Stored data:

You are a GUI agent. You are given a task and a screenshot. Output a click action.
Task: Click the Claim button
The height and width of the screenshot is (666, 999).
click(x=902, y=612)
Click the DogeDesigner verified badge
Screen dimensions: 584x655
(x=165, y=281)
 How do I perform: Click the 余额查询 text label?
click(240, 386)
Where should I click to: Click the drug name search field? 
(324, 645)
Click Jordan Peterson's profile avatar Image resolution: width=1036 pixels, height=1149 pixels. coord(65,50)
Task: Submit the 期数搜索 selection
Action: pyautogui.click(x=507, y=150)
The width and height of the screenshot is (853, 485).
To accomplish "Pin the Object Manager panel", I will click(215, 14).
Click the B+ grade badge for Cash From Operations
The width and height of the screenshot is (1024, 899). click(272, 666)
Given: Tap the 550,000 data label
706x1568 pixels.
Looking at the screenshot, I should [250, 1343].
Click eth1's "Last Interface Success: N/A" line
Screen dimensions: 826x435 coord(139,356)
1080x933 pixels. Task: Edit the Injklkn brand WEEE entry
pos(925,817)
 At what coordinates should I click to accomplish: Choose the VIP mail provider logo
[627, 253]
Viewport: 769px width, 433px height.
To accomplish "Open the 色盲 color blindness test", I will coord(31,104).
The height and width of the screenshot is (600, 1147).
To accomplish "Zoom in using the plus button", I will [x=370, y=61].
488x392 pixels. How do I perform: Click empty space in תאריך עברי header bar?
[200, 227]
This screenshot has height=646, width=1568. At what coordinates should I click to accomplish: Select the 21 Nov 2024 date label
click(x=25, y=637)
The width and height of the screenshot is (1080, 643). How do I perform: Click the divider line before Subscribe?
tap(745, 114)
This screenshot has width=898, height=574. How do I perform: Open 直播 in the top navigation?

#### Task instructions
Reproduce the records above exactly, starting with the line that contains "This screenshot has height=646, width=1568." and ending with the last line.

#### Exercise result
This screenshot has height=646, width=1568. At what coordinates should I click to accomplish: Select the 21 Nov 2024 date label
click(x=25, y=637)
The width and height of the screenshot is (1080, 643). How do I perform: Click the divider line before Subscribe?
tap(745, 114)
This screenshot has width=898, height=574. How do I perform: Open 直播 in the top navigation?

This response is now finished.